Titanium dioxide is an inexpensive, yet versatile material. It is used as a pigment in wall paint, as a biocompatible coating in medical implants, as a catalyst in the chemical industry and as UV protection in sunscreen. When applied as a thin coating, it can keep all sorts of surfaces sparkling clean. The use of titanium oxide in the electronics industry is currently being investigated. Fundamental to all these properties could be the atomic properties discovered by Ulrike Diebold from the Institute of Applied Physics at TU Vienna and Annabella Selloni from the Frick Laboratory at Princeton and their teams.
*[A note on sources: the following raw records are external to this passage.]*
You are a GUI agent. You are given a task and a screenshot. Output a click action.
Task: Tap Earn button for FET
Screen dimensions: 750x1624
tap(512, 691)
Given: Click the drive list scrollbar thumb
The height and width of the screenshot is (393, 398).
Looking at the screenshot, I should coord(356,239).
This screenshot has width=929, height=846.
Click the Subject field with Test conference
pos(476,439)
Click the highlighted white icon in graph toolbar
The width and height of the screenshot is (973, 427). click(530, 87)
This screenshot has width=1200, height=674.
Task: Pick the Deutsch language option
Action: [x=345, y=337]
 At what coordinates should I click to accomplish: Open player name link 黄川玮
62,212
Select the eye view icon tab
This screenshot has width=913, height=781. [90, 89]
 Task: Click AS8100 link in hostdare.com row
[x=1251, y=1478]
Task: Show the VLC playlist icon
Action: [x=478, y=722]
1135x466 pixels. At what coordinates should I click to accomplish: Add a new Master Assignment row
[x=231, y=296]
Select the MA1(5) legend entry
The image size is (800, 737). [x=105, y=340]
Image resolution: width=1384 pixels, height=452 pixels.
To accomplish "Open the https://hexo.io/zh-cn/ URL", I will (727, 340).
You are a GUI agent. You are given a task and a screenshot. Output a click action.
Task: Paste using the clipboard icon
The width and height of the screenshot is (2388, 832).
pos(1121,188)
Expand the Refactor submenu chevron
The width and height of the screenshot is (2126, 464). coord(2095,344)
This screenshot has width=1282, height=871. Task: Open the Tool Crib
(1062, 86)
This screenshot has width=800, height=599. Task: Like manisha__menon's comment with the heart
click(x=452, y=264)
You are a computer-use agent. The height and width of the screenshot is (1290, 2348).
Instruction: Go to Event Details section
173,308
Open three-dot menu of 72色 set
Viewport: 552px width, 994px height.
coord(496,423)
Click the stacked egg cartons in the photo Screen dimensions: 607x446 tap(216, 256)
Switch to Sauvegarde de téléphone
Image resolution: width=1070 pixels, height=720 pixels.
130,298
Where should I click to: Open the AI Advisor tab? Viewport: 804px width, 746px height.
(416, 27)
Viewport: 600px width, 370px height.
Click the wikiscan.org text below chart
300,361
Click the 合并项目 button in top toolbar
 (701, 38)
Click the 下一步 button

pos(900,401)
Diebold's actual specialism is the physical and chemical properties of surfaces. "The surfaces of materials pose interesting fundamental questions, but are also important for applications", explains the physicist. The surface of titanium dioxide, for example, interacts with oxygen from the air. How this happens at the atomic level has now been shown in Vienna. Martin Setvin from Diebold's team took pictures of this surface with a scanning tunneling microscope. In this method, a fine metal tip is held extremely close to a surface, without actually touching it. A voltage is applied between the tip and the sample, which creates what is known as a tunneling current. This current is measured and displayed as an image.
With this method impressive pictures are produced, in which single atoms can clearly be distinguished. By applying a high voltage between the tip and the titanium dioxide crystal, the researchers were able to pull vacancies in the atomic structure caused by single oxygen atoms that are missing to the surface and make images of them. Moreover, in a series of images, Diebold's team was able to show how differently ionised oxygen molecules become embedded in the surface.
With their results, the experimental team in Vienna were able to confirm this atomic dynamic in titanium oxide crystal, which had been previously only been predicted theoretically. "Our results clearly show how important these oxygen vacancies are for the chemical properties of titanium oxide", states Diebold about the new results from her research group. "We were also able to show that we can alter the charge state of the photocatalytically active oxygen atoms. Perhaps in future it will be possible to produce more active oxygen-rich photocatalysts. These could be used to convert CO2 into useful hydrocarbons, with the help of the titanium dioxide and light."